Realidade não tinha completado um ano quando o repórter José Carlos Marão esteve em Conceição do Mato Dentro. A reportagem “Nossa cidade“ retratou os principais personagens e hábitos do lugar. O texto foi reproduzido na coletânea Realidade Re-vista (editora Realejo, 436 páginas), organizada por Marão e José Hamilton Ribeiro. No livro, afirma-se, erroneamente, que o trabalho foi publicado em outubro de 1966, na edição n° 6 do mensário. Na verdade, saiu em maio daquele ano, na edição nº 2.

A viagem foi feita “no finzinho de 1965 ou comecinho de 1966“, segundo Marão. A principal razão para a escolha da cidade foi o fato de nela ter nascido José Aparecido de Oliveira, falecido em 2007. “Era um nome muito importante em Minas“, justifica Marão, em entrevista ao Estado de Minas.

O forasteiro foi bem recebido e chegou a fazer amizades. Porém, a publicação da reportagem acabou frustrando muita gente. “Zé Aparecido gostou muito, mas a população queria me execrar. O próprio Zé Aparecido me convidou para jantar na casa dele e me contou que o pessoal estava revoltado“, conta Marão.

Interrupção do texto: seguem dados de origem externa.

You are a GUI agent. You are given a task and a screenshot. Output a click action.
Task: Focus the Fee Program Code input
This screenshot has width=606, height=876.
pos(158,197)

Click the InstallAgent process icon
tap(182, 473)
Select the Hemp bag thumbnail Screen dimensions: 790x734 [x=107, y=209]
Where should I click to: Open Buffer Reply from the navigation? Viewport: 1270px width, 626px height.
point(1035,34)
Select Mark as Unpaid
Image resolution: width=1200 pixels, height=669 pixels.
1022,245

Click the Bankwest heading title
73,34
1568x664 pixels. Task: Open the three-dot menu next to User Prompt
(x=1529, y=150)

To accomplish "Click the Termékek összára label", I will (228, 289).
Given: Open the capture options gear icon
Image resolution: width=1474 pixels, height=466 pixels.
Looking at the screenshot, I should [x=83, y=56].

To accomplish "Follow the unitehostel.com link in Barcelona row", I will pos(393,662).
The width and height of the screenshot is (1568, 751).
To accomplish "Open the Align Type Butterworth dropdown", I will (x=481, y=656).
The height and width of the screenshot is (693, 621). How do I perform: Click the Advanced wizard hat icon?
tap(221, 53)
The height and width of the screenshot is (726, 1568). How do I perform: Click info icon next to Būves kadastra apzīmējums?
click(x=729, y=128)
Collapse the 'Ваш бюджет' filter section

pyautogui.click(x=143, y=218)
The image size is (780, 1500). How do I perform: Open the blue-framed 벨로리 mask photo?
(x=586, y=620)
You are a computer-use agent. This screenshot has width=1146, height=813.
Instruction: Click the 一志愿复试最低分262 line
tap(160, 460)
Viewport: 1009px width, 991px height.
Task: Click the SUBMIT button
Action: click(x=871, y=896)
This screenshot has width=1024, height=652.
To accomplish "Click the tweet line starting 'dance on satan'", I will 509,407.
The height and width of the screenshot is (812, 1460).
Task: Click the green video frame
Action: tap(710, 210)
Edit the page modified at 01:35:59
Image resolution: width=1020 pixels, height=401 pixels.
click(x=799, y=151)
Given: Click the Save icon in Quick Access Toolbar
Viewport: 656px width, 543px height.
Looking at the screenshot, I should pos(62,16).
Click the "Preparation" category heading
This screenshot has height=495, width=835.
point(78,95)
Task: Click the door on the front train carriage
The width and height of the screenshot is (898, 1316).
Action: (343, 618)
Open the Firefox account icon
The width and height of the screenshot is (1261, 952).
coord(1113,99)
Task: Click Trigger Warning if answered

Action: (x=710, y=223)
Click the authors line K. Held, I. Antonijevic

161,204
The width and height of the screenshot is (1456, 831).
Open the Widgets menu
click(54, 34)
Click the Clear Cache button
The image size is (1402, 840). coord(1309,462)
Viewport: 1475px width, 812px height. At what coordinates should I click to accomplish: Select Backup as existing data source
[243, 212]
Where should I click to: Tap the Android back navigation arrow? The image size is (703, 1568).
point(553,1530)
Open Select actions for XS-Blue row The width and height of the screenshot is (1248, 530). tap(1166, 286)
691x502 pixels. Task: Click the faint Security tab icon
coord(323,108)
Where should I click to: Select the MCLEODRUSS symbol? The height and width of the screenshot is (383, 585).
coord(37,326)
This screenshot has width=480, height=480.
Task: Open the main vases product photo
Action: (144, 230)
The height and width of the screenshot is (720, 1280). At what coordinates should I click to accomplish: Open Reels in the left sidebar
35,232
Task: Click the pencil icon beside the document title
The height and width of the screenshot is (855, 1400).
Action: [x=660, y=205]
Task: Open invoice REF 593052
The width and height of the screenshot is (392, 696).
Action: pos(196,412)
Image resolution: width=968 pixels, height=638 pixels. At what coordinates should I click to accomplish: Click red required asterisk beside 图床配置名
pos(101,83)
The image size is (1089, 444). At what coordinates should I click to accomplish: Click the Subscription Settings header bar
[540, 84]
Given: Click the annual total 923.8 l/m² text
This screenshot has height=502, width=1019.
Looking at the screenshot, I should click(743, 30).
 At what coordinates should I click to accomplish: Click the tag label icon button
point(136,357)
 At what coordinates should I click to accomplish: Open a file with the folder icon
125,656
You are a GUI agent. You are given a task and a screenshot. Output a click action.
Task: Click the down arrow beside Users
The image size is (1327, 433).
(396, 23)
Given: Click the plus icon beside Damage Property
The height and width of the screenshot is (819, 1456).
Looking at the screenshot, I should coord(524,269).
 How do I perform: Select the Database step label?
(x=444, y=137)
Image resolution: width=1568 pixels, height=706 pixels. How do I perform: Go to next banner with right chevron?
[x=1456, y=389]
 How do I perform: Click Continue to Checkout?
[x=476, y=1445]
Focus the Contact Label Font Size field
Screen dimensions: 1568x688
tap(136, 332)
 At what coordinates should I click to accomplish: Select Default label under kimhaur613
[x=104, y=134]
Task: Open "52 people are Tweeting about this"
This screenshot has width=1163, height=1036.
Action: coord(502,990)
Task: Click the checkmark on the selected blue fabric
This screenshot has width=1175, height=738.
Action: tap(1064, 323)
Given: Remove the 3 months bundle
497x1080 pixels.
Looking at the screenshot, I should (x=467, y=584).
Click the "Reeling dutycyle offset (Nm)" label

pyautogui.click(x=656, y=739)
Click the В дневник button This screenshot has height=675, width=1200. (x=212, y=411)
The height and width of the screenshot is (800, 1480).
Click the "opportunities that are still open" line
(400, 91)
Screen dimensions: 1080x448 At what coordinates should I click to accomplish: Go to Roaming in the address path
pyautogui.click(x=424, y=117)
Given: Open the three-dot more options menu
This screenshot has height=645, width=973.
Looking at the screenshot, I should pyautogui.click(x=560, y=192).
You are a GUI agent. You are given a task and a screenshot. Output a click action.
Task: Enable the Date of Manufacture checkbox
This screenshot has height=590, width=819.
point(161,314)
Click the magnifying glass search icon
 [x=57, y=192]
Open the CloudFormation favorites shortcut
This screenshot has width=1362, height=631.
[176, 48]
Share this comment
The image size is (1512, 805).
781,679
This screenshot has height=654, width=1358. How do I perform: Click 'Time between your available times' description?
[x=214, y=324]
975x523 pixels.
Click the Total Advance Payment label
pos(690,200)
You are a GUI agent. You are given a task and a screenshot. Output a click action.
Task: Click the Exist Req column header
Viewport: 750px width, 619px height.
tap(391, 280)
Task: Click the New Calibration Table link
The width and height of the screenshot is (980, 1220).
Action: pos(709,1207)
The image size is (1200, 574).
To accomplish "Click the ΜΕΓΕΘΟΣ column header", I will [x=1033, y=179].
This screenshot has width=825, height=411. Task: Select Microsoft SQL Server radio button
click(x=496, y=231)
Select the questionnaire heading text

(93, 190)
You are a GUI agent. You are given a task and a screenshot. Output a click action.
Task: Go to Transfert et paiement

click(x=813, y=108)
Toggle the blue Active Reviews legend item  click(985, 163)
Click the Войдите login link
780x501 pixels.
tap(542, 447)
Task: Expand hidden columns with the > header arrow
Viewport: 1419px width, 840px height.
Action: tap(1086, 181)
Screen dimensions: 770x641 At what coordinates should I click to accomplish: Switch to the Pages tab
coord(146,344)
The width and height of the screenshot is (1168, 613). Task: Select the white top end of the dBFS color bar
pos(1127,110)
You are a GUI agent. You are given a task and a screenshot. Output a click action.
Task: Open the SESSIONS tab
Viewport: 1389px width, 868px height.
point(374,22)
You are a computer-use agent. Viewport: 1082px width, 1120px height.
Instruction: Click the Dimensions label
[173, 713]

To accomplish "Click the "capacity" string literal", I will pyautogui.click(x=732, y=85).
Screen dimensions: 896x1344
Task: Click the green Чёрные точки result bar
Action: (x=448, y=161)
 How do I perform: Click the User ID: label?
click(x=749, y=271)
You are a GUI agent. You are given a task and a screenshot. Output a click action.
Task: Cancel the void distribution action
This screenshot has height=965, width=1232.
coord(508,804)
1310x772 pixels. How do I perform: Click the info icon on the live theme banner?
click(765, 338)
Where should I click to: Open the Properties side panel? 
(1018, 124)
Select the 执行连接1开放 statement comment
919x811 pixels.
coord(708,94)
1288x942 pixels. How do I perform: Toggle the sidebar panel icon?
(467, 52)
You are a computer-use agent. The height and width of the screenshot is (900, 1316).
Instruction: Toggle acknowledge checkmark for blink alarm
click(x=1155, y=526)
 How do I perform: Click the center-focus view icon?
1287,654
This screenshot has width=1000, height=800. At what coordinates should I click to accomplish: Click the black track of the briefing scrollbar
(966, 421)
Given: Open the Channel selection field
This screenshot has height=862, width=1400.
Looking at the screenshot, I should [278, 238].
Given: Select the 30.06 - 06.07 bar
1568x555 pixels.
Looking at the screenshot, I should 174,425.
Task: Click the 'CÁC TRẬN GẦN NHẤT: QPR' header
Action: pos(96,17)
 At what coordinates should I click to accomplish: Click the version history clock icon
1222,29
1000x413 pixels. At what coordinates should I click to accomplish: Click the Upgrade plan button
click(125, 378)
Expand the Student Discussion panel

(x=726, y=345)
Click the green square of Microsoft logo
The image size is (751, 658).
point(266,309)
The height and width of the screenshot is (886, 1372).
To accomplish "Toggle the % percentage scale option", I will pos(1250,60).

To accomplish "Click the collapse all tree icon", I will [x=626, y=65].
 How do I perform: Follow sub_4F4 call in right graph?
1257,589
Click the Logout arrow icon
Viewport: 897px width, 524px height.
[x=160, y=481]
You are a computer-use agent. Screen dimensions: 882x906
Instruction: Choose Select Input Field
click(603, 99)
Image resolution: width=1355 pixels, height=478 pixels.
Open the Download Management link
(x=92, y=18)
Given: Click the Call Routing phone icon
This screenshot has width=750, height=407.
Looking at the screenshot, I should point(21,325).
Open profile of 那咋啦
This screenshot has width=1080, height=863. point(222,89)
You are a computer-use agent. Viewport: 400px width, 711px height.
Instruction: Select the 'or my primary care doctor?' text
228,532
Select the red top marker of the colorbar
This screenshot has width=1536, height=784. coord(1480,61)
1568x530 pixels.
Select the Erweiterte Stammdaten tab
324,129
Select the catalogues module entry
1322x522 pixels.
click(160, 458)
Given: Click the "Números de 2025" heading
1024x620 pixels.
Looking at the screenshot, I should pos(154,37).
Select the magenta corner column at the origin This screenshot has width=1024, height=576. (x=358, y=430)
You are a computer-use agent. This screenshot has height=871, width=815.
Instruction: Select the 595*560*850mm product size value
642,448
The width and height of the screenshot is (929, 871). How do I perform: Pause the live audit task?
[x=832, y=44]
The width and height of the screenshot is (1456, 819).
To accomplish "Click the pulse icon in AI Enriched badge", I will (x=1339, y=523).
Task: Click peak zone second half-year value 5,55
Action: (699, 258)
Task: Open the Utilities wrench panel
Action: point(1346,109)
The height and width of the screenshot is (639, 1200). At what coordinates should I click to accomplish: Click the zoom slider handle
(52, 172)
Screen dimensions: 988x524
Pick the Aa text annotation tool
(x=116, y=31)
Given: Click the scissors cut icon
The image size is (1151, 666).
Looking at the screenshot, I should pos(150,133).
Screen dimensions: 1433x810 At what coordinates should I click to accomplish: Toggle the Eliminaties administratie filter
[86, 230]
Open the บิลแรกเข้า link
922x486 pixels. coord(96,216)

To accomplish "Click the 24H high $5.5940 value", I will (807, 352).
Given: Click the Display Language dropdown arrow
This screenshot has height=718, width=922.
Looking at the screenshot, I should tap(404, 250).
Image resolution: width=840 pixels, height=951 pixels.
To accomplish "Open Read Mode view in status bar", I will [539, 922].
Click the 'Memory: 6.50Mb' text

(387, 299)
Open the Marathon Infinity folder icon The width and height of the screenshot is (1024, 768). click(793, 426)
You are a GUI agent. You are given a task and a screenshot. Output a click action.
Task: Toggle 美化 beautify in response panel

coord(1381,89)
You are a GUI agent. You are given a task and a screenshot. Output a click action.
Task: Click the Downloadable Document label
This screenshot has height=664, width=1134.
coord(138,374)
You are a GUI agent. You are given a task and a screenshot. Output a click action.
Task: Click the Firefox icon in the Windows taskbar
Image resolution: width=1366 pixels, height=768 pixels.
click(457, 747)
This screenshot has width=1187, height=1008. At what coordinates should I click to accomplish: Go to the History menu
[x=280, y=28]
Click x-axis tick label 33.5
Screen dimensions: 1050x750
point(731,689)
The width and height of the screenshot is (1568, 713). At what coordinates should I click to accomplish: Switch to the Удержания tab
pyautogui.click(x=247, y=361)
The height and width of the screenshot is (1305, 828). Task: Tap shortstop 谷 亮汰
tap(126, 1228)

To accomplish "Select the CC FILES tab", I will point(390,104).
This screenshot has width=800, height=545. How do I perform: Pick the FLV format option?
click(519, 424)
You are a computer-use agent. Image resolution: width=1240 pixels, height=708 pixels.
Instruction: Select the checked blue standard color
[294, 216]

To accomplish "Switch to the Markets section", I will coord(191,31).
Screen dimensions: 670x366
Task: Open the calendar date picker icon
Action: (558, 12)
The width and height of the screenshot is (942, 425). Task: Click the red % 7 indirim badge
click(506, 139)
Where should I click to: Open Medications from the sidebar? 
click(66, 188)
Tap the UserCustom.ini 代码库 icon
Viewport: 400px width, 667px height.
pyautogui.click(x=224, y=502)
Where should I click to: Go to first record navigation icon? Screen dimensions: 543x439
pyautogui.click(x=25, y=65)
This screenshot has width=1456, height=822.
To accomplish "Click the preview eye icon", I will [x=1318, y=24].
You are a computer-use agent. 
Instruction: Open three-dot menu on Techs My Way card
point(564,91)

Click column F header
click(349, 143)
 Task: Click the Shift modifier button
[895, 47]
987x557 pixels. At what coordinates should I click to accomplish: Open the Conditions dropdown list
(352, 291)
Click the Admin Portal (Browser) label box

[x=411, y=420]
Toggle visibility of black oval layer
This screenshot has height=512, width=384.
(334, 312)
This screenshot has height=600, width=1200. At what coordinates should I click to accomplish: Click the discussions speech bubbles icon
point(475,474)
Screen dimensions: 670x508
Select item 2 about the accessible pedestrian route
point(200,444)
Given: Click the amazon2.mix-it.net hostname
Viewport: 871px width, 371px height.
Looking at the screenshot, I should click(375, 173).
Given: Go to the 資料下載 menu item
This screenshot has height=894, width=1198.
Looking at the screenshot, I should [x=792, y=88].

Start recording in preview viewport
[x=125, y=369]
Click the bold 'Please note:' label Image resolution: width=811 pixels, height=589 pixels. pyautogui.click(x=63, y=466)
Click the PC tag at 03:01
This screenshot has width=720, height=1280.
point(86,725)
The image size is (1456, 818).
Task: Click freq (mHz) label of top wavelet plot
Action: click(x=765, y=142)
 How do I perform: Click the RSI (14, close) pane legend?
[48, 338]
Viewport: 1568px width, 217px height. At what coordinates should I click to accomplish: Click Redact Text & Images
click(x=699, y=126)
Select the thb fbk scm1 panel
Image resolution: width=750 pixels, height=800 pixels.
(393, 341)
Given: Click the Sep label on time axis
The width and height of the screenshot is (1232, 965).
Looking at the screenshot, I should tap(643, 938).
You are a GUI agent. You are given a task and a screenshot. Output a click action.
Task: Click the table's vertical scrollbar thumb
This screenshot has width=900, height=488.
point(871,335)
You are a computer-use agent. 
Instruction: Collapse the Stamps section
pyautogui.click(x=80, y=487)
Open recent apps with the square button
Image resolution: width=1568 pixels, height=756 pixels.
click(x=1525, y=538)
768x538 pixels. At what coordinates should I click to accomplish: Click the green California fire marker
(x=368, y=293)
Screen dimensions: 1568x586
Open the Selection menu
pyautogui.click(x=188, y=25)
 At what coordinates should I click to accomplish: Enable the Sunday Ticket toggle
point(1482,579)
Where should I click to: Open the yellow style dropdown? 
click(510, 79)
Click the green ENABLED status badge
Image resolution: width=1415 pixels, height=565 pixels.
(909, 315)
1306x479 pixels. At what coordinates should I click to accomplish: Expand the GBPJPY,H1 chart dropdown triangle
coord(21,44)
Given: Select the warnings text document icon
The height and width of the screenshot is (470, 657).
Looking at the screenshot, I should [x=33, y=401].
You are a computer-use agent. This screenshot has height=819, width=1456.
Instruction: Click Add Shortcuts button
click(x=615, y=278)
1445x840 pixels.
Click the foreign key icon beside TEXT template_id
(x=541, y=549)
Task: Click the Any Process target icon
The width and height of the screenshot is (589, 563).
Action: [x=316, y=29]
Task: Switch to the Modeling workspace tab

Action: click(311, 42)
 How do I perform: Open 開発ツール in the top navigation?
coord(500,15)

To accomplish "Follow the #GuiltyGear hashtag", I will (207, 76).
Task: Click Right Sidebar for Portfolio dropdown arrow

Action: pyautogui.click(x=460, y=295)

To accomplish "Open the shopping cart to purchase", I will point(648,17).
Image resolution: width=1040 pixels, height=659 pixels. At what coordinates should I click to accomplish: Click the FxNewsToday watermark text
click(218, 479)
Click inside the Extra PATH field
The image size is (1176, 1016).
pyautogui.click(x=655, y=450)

O comerciante José Lages dos Santos, de 73 anos, era o distribuidor de Realidade em Conceição. “Essa edição vendeu muito, muito! Todo mundo queria“, comenta. “Muita gente achou bom, porque estava fazendo publicidade da cidade, mas muitos não gostaram, porque era publicidade negativa, né? Não falou nada sobre as coisas positivas, como os monumentos históricos, os filhos ilustres“, explica. Marão se defende: “O pessoal do interior está muito ligado aos filhos ilustres, mas o objetivo era fazer uma matéria que retratasse a população da cidade. Esse objetivo foi cumprido“.

O professor aposentado Antonio Magno, hoje com 68 anos, ainda guarda rancor. “A Realidade foi muito errada. Só denegriu Conceição. Fizeram besteira. Anota aí: besteira!“, queixa-se. A reportagem menciona Magno uma única vez, ao revelar que a briga dele com a então namorada vinha sendo o principal assunto da cidade. Informado da reação, Marão se disse surpreso: “Não passou pela minha cabeça que falar de um namoro rompido pudesse ser tão grave. Mas, pensado bem, eu invadi a privacidade do personagem. Tenho que fazer uma autocrítica, mas é muito tarde para isso”.

O jornalista reconhece outra falha: na reportagem, considerou apenas o cotidiano da “alta sociedade“. Por isso, antes da conversa com o Estado de Minas, nunca tinha ouvido falar no baile do “canela roxa“, frequentado por gente de renda mais baixa. “Pra você ver: nessa aí eu bobeei. Talvez porque todos os meus informantes fossem dessa tal sociedade – uma classe média que, mais ou menos, ditava os costumes.”